LNG bunkers can in fact technically be made available just about anywhere on relatively short notice providing local authorities permit it, because most LNG bunkering today is done by truck. But longer term and for larger ships, this is neither cost effective nor convenient. They need higher efficiency LNG bunkering options, and that is beginning to take shape.

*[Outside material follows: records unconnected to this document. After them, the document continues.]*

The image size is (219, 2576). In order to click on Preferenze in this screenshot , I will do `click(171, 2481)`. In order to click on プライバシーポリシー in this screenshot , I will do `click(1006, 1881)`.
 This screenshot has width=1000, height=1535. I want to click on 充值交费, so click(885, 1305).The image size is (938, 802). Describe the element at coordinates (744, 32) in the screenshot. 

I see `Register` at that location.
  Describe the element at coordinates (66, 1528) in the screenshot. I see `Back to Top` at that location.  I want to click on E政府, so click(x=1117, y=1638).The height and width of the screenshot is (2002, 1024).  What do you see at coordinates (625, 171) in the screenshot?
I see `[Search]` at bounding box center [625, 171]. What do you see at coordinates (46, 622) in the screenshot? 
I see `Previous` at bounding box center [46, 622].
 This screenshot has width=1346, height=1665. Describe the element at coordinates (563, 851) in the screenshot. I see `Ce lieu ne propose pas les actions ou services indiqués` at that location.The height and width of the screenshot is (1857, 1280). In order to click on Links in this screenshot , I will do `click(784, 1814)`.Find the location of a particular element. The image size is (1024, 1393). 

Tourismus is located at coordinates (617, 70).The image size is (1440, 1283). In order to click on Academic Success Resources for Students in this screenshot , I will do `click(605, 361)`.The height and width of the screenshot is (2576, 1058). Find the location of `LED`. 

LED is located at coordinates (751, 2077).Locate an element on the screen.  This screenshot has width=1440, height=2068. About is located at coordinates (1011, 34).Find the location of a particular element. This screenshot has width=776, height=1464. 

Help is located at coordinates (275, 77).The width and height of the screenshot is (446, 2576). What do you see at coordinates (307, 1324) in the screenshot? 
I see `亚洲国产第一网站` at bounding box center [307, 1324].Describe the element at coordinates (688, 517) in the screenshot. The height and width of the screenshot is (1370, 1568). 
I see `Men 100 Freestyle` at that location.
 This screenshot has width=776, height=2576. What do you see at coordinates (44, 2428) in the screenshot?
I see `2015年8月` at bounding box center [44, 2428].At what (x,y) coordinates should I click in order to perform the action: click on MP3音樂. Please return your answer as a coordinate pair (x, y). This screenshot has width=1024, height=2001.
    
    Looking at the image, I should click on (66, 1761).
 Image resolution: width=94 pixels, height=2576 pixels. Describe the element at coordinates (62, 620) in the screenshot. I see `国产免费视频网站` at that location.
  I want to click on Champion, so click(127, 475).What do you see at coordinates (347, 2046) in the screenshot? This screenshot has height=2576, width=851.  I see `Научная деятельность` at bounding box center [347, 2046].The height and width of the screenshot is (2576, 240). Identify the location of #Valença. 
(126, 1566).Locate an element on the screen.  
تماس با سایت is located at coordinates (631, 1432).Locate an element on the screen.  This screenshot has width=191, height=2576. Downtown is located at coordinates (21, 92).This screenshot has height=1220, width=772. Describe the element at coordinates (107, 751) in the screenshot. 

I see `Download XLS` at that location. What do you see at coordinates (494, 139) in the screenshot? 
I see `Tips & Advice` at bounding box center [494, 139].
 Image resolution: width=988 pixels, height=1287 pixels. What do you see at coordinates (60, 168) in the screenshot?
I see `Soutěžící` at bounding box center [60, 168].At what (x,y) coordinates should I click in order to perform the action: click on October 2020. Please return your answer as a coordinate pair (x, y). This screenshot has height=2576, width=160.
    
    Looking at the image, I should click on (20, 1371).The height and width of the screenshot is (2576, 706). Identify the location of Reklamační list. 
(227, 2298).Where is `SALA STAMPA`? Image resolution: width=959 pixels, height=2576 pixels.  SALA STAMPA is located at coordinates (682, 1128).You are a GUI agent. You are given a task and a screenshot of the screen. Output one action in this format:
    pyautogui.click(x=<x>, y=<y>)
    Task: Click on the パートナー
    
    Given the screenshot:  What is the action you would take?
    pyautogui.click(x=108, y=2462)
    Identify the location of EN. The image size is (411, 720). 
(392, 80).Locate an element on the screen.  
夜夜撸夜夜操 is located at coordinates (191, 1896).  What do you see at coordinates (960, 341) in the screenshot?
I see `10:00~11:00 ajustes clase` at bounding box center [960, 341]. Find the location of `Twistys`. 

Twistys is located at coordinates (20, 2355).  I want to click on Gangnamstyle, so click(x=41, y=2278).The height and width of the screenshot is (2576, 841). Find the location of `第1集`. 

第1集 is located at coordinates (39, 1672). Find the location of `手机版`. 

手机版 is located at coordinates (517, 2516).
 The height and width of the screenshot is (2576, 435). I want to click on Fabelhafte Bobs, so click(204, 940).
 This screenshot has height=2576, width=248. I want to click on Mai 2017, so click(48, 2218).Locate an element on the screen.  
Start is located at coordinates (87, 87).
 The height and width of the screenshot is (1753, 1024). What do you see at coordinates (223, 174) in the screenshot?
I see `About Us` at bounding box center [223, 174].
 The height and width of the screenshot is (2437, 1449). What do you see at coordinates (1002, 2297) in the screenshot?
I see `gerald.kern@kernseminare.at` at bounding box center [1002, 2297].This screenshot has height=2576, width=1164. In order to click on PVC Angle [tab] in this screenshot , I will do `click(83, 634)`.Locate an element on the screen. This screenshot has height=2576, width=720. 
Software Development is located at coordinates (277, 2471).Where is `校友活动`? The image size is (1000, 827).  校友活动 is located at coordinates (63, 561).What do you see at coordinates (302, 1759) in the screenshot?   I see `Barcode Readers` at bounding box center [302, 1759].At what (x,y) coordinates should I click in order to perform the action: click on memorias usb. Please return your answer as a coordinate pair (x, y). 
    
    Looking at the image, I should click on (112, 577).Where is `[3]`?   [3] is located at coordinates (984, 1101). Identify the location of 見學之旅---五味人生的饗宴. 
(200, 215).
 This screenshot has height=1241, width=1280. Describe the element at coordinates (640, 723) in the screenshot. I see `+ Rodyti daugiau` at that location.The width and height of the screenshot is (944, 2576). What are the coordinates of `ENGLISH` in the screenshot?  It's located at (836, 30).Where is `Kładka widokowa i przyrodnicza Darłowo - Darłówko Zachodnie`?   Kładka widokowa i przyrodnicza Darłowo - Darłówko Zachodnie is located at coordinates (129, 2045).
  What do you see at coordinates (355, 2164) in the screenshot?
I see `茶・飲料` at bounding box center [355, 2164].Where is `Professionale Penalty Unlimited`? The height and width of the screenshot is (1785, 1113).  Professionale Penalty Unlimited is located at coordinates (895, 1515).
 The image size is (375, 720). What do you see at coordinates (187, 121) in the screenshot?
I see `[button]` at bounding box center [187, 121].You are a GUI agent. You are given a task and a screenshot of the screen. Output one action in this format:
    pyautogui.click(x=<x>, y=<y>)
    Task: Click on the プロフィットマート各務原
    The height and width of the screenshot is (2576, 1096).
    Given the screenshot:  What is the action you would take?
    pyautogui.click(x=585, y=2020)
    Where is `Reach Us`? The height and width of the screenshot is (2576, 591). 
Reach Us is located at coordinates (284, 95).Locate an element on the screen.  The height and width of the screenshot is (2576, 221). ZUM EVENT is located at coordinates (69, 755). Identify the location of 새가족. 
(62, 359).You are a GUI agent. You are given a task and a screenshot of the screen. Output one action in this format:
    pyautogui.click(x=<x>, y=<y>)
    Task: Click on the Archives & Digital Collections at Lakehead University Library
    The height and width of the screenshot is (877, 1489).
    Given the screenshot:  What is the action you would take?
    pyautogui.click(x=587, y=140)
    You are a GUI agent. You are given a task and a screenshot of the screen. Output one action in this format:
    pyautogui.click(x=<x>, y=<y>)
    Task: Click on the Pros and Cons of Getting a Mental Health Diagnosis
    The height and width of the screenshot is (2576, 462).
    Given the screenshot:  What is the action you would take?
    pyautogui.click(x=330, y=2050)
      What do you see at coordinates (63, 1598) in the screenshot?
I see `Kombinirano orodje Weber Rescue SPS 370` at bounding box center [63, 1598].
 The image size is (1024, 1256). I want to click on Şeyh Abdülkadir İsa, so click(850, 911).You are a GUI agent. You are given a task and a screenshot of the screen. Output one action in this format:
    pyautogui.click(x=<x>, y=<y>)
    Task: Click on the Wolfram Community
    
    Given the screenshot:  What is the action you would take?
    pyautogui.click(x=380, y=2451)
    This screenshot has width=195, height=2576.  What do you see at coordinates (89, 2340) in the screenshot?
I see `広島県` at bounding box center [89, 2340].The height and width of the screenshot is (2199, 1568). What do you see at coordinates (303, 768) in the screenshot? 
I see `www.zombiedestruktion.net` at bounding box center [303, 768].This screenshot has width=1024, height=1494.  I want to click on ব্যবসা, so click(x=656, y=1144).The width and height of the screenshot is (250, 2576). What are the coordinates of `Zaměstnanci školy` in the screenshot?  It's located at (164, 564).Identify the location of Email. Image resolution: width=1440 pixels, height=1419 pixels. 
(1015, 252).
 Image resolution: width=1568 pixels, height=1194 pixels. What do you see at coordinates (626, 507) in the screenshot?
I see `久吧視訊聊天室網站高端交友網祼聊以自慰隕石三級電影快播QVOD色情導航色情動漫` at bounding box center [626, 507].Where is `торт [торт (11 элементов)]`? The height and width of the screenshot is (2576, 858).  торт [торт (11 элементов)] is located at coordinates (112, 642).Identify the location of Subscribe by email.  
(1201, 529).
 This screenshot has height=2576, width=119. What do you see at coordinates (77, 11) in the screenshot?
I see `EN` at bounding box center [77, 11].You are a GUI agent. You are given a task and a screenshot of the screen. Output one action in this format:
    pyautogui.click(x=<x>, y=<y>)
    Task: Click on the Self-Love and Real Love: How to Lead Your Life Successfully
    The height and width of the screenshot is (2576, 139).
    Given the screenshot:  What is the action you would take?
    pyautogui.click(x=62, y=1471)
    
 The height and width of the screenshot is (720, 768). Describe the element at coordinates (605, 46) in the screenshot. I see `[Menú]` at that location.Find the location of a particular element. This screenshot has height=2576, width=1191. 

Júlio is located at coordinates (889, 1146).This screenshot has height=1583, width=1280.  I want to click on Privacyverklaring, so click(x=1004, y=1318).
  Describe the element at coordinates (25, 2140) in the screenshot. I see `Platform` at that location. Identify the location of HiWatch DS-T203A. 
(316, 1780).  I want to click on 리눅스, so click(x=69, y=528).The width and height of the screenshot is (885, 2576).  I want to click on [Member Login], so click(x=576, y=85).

We can expect major hubs to be the first to offer effective LNG infrastructure, alongside providers in ports where LNG supply has been made available to cater to specific companies that have been early adopters of LNG, such as TOTE in the US and various ferry and cruise operators in European ports.

The majority of the world fleet will likely count on procuring oil-based marine fuels with no more than 0.50% sulphur in 2020, and there are likely to be many more ships with scrubbers that can use cheap high sulphur fuel oil than ships with LNG-fuel systems. The reason is simple; building LNG-fuelled ships and setting up effective LNG bunkering options requires huge investments compared to installing scrubbers.

Longer term, however, LNG is expected to gain market share as supply infrastructure improves and owners look to “future proof” their ships to meet current and potential future emission limits for sulphur, nitrogen oxide, particulate matter and even CO2. As long as methane slip doesn’t count as part of a ship’s CO2 equivalent emissions, LNG-fuelled ships offer significant CO2 reductions compared to ships operating on conventional oil fuels.